(Work instruction)
Go over the lines below, and when one contains the word "computer", copy it.

[Collected data entries]
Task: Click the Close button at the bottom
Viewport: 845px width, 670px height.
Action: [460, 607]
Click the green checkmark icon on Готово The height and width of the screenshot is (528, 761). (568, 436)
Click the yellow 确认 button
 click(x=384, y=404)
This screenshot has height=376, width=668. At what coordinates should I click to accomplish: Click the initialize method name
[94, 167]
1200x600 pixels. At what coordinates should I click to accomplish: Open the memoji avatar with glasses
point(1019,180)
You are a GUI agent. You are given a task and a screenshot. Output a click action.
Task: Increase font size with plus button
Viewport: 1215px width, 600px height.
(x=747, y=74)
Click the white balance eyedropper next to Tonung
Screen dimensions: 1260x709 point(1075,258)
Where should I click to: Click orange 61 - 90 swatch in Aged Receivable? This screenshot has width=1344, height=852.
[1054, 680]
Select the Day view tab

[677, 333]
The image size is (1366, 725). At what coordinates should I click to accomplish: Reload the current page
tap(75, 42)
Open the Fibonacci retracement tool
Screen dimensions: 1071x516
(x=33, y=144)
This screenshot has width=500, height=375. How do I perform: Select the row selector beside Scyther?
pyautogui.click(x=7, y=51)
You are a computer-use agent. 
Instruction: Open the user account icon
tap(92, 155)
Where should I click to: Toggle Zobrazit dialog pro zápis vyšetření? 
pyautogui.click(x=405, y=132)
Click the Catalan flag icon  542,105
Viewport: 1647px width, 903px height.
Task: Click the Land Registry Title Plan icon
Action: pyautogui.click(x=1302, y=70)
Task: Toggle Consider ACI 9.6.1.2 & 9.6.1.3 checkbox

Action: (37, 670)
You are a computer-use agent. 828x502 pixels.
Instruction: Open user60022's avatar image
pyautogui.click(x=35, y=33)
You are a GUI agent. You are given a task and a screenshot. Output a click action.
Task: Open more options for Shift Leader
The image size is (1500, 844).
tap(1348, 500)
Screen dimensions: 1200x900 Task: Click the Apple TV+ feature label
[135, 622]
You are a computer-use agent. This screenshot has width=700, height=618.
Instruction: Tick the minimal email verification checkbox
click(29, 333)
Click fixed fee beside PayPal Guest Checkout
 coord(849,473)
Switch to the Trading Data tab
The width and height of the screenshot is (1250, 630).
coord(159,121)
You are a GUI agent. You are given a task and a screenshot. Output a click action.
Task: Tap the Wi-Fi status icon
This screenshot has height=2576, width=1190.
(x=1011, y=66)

(Final answer)
You are a computer-use agent. 
You are a computer-use agent. 828x502 pixels.
You are a computer-use agent. This screenshot has width=700, height=618.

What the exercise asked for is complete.